Building a Multimodal Agent: Data Preparation and Architecture 18:23

  • The workshop's agent aims to answer questions about a large corpus of documents and explain charts/diagrams, even when documents have mixed modalities (text, images, tables).
  • Retrieving information from mixed-modality documents is challenging because traditional text-chunking methods don't work for images and tables.
  • Previous techniques for mixed-modality data involved extracting elements, chunking text, summarizing images/tables, and then embedding everything into the text domain, or embedding all elements using a multimodal embedding model.
  • Limitations of these processing pipelines include context loss at chunk boundaries and increased complexity due to multiple processing steps (object recognition, summarization).
  • Older multimodal embedding models (e.g., CLIP) suffered from a "modality gap" where text and images were processed through separate networks, leading to irrelevant items of the same modality appearing closer in vector space than relevant items of different modalities.
  • Vision Language Model (VLM) based architectures overcome this by vectorizing both modalities using the same encoder, creating a unified representation and preserving contextual relationships between text and visual data.
  • The data preparation pipeline for the agent involves converting each document page into a screenshot, storing these screenshots locally (or in blob storage), and then storing their embeddings (generated by a VLM like Voyage multimodal 3) and path references as metadata in a vector database (MongoDB in this lab). Raw screenshots are not stored in the vector database.

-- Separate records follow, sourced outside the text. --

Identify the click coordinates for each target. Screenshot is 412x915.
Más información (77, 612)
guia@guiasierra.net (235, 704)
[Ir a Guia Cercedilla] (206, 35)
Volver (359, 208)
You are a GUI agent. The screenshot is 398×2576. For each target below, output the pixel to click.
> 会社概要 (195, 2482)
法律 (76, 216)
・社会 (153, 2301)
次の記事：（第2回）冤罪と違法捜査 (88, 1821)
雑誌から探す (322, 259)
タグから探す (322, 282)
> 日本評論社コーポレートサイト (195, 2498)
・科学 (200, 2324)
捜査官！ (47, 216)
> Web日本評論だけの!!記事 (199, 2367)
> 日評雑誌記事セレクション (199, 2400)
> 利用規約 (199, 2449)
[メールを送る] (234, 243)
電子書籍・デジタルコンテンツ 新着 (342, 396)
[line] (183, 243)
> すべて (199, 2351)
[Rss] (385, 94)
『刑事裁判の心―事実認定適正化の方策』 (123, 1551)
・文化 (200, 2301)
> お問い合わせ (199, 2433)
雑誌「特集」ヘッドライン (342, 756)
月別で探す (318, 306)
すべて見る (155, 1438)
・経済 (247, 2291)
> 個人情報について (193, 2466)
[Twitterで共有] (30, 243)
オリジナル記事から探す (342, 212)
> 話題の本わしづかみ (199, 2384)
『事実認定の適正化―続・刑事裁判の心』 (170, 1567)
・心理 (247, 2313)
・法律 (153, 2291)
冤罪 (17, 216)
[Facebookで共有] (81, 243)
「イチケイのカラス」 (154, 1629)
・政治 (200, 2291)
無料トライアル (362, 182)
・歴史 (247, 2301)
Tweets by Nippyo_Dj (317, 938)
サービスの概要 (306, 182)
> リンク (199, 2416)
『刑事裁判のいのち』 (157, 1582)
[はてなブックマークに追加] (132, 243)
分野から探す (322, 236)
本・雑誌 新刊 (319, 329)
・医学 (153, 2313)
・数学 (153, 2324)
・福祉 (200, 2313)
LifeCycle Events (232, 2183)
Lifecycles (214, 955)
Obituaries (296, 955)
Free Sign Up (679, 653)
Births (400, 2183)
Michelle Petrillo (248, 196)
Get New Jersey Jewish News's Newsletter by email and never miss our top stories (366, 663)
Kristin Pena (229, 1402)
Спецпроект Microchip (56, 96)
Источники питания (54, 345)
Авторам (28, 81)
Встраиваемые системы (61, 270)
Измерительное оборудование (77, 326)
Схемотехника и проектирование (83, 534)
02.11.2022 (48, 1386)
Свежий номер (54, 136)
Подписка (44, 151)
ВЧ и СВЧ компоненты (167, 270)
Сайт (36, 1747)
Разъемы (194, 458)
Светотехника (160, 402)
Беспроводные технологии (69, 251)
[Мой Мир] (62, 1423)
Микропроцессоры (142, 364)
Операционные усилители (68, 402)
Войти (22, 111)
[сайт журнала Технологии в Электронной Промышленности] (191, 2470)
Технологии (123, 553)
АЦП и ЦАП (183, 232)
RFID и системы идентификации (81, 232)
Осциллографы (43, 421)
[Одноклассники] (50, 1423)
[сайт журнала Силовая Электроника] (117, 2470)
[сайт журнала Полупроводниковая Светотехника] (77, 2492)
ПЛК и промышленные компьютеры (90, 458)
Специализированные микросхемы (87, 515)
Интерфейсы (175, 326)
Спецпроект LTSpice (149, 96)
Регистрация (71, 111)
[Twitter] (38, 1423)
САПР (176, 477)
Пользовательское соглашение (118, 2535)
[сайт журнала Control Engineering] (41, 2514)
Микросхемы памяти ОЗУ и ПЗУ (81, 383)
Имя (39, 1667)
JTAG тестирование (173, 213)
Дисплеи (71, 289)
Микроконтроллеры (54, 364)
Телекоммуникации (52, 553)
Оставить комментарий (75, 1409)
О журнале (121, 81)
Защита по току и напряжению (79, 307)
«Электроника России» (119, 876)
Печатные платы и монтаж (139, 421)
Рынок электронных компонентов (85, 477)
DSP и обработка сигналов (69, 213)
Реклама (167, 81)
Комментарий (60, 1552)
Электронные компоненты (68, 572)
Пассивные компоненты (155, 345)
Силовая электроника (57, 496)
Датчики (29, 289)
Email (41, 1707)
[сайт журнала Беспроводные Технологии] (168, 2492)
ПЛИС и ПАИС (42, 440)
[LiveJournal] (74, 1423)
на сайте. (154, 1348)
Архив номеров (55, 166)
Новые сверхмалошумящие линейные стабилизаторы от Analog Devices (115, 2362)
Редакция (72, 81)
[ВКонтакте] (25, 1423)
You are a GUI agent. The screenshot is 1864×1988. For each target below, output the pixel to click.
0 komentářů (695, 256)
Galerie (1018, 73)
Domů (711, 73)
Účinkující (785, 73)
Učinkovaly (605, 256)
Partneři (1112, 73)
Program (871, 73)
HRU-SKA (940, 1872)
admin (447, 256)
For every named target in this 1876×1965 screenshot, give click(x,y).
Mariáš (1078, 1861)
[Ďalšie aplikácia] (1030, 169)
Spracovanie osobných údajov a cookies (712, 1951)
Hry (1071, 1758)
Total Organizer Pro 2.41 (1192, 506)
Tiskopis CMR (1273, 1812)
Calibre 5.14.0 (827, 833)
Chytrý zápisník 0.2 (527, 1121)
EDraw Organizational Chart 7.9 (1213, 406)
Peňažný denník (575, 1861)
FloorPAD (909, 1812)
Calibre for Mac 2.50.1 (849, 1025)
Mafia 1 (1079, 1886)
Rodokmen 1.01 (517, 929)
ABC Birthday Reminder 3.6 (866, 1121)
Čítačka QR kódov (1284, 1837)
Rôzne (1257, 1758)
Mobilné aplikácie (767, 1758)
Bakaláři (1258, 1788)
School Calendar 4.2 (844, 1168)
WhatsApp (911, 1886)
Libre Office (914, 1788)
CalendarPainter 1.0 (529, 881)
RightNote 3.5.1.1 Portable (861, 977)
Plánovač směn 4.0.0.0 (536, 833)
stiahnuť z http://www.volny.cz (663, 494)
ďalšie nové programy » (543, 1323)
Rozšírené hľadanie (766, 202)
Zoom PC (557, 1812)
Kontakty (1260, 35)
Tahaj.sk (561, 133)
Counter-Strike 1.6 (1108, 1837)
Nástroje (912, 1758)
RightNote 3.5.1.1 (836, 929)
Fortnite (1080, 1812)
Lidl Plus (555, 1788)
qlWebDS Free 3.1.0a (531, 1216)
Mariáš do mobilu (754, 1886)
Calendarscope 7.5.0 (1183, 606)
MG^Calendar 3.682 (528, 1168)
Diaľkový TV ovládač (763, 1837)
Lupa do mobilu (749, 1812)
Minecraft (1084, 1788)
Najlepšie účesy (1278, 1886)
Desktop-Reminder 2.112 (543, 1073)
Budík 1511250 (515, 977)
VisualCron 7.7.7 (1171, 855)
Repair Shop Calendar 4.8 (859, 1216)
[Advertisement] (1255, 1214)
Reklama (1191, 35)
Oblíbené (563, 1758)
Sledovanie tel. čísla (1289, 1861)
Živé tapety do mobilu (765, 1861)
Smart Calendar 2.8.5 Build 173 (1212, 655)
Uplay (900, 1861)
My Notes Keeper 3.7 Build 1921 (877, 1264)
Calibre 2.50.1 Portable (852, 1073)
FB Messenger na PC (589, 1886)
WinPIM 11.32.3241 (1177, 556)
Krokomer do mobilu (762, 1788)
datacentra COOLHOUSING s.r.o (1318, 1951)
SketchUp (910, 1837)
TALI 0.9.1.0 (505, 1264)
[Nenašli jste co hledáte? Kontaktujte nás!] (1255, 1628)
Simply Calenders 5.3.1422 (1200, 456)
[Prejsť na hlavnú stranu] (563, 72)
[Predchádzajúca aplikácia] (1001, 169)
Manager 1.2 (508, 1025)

Multimodal Agent Workflow and Memory Management 31:40

  • The agent's workflow involves a query being forwarded to a multimodal LLM (e.g., Gemini 2.0 Flash experimental), which has access to a vector search tool and memory.
  • Based on the query, the LLM may call the vector search tool, which returns references to screenshots (not the raw images).
  • The agent then retrieves the actual screenshots from local/blob storage using these references.
  • These images, along with the original query and past conversational history, are passed to the multimodal LLM for final answer generation.
  • If a query doesn't require a tool (e.g., "summarize this image"), the LLM generates the answer directly.
  • For short-term memory, each user query is associated with a session ID, and the agent queries a database for past chat history for that session. This history is passed to the LLM as additional context.
  • After the LLM generates a response, the current response and query are added back to the database to update the session's history. At a minimum, the LLM's response and user queries should be logged.

Hands-on Lab Instructions 35:21

  • Participants can access the hands-on lab via a provided GitHub URL, which contains a readme for setup (approx. 10 minutes).
  • Two notebooks are available: lab.ipb for writing code with inline documentation, and solutions.ipb with pre-filled code for reference or running through.